Biohazardous Waste
Biohazardous waste is sometimes referred to as infectious waste or regulated medical waste. The following materials are considered biohazardous waste:
- Sharps
- Dressing materials and disposable medical equipment
- Human and nonhuman primate blood, tissue, bodily fluids, and cell lines
- Cultures or stocks of pathogenic or infectious agents
- Recombinant or synthetic nucleic acids
- Contaminated laboratory waste including PPE
- Animal carcasses or body parts that have been exposed to any biohazard
Laboratory or clinical personnel are responsible for identifying, packaging, decontaminating, and storing biohazardous waste properly.

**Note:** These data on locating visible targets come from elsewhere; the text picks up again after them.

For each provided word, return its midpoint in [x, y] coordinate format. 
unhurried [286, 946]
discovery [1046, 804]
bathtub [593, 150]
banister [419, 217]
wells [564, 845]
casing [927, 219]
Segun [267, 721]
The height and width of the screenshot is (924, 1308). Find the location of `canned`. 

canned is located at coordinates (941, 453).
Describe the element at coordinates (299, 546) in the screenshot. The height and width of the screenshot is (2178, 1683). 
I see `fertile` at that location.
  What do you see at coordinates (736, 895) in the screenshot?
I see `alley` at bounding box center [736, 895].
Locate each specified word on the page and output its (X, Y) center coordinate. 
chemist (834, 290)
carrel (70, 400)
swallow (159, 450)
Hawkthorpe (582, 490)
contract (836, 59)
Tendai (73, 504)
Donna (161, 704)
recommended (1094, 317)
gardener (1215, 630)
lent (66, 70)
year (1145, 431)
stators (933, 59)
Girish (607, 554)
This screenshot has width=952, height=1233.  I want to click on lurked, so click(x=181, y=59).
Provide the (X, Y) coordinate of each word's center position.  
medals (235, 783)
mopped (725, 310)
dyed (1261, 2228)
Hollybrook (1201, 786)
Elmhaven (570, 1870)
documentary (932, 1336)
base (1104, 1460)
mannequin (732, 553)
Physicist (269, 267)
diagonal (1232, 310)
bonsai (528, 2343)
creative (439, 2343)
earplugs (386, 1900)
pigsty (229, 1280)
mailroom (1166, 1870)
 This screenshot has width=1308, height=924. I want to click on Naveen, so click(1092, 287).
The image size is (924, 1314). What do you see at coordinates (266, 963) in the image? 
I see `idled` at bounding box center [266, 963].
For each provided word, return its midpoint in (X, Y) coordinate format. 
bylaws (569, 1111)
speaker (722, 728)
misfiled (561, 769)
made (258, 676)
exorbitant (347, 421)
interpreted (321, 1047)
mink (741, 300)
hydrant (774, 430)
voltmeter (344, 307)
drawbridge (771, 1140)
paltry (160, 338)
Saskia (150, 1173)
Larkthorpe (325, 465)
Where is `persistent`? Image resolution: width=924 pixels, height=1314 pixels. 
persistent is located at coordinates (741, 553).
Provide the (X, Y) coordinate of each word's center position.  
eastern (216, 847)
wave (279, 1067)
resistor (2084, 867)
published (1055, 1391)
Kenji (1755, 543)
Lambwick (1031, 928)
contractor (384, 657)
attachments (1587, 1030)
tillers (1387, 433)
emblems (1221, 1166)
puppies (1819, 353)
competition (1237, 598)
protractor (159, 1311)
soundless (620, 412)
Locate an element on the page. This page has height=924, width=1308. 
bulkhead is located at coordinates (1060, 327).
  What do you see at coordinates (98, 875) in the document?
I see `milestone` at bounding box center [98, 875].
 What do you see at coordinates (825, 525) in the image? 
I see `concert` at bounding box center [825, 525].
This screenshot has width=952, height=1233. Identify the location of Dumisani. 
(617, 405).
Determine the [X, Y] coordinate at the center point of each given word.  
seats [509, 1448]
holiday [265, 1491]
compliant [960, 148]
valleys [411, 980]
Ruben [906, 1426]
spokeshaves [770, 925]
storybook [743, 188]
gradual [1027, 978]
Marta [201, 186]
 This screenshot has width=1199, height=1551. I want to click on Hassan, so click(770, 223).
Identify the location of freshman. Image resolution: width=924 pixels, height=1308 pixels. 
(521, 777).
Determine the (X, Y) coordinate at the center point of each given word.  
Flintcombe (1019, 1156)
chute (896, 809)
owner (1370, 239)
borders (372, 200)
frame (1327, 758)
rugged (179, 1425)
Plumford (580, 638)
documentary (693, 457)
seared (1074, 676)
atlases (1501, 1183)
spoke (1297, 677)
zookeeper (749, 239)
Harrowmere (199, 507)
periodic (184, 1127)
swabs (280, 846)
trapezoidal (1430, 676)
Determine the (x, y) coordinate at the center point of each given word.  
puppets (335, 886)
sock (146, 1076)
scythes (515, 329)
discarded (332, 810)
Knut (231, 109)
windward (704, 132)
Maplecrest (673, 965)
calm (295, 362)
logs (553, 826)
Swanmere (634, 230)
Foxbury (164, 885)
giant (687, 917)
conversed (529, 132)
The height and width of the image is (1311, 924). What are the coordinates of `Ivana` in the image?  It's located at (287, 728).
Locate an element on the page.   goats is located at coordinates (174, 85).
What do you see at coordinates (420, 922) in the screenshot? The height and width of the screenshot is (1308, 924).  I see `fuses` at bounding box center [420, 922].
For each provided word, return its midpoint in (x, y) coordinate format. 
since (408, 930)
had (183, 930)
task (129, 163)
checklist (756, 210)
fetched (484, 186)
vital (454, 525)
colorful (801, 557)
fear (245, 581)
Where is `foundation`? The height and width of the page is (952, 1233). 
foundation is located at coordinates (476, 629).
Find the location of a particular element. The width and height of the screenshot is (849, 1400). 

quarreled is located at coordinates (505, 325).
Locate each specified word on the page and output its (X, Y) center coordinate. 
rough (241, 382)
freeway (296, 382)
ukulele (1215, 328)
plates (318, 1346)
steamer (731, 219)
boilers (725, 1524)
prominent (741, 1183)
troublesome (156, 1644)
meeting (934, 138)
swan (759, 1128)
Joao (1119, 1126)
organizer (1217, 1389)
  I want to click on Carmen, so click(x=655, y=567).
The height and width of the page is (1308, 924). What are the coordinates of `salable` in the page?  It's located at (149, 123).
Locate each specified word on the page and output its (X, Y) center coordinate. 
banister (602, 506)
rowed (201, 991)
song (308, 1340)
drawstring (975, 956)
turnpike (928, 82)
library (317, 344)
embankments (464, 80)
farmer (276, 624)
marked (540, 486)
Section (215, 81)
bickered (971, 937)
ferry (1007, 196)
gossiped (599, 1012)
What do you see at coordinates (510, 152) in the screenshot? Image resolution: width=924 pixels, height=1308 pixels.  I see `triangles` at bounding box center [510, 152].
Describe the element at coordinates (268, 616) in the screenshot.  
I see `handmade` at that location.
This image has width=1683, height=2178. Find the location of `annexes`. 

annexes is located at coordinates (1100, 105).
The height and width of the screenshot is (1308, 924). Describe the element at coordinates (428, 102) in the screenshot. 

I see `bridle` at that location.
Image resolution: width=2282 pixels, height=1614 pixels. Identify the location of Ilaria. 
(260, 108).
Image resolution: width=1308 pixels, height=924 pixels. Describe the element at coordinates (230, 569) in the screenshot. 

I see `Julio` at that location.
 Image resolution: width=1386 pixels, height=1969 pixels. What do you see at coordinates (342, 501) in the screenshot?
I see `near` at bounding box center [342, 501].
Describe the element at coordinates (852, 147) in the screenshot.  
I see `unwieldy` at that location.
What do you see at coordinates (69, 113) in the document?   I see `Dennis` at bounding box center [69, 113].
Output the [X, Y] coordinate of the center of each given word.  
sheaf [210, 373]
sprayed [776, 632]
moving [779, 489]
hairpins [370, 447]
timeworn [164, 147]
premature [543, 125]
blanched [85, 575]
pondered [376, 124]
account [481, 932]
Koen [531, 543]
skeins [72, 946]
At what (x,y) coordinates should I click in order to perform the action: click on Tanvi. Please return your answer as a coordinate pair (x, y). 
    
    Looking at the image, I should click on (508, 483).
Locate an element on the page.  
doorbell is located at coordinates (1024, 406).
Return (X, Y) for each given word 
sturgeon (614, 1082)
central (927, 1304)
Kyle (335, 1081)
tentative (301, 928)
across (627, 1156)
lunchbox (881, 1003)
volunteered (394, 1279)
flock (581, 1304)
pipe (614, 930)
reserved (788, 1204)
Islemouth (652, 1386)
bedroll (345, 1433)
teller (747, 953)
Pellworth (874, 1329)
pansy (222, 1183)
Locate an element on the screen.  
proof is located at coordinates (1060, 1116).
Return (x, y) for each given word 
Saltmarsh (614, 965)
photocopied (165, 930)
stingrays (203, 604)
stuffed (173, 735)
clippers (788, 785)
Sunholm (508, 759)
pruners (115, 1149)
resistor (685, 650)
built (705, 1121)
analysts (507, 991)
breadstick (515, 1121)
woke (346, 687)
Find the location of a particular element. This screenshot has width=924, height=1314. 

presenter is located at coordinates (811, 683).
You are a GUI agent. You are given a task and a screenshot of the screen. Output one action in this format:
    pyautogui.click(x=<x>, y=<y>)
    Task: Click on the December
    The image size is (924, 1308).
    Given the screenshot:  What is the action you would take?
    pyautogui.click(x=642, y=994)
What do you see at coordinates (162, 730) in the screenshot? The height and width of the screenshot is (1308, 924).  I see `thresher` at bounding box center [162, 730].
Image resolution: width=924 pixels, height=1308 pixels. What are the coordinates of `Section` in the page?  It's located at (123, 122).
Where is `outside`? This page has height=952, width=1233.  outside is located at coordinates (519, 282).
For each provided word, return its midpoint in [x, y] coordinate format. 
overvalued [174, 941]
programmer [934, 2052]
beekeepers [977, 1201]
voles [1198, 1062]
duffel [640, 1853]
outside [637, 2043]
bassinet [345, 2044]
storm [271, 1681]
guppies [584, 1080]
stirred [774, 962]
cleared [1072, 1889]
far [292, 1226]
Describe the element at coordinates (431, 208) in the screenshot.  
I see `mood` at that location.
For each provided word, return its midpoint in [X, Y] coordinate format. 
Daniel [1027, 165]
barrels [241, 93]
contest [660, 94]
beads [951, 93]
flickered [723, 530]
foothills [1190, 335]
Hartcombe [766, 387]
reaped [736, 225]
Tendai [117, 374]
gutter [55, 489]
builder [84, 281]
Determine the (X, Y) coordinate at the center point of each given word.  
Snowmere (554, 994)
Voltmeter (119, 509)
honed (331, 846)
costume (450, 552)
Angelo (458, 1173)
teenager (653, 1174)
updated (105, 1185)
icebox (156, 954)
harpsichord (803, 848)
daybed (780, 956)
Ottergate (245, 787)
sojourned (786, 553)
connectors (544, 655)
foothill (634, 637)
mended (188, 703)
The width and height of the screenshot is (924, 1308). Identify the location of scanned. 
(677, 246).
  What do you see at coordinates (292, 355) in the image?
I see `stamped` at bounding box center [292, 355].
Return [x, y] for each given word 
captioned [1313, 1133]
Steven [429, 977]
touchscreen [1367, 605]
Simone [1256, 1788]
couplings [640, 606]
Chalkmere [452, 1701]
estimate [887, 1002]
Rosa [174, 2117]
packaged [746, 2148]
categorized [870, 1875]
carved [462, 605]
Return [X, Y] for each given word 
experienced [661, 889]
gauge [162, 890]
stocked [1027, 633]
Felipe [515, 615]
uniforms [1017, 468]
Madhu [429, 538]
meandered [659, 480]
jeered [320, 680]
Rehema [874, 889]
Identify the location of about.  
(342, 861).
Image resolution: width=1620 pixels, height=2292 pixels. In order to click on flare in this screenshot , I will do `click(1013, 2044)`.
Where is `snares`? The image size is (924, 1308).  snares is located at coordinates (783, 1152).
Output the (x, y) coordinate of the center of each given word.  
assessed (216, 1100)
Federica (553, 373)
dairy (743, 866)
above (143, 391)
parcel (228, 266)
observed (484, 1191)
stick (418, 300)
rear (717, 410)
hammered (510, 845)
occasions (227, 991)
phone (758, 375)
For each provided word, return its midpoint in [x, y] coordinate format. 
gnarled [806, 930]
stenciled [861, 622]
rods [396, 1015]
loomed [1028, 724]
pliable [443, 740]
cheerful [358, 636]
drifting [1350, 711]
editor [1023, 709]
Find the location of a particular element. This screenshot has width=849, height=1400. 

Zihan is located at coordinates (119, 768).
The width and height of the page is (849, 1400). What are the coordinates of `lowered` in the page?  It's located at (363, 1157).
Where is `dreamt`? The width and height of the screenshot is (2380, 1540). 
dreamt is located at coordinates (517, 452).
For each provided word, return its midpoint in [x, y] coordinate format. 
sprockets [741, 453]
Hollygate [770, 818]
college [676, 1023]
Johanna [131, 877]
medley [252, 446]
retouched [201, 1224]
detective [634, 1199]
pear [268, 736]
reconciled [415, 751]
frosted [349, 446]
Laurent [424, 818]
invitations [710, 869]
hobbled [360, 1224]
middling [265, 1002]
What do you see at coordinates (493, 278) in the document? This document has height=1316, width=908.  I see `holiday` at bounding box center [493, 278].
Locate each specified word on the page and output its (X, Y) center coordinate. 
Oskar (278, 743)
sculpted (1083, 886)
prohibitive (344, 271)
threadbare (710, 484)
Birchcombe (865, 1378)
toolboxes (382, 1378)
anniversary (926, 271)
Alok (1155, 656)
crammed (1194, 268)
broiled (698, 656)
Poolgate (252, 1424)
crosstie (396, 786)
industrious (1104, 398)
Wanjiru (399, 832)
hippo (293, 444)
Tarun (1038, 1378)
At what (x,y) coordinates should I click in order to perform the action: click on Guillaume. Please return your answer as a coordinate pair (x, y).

EHS removes biohazardous waste from laboratories and clinical areas or may schedule for our biohazardous waste vendor to pick-up biohazardous waste directly from the area. Laboratory or clinical personnel are responsible for identifying, packaging, decontaminating, or storing biohazardous waste properly.
Sharps are instruments used to cut or puncture body parts. If sharps are disposed of improperly they can injure others and potentially expose them to infectious materials. Used sharps must be collected in commercially available sharps containers. Sharps containers are red, hard-sided, leak proof, and labeled with the universal biohazard symbol on the outside of the container.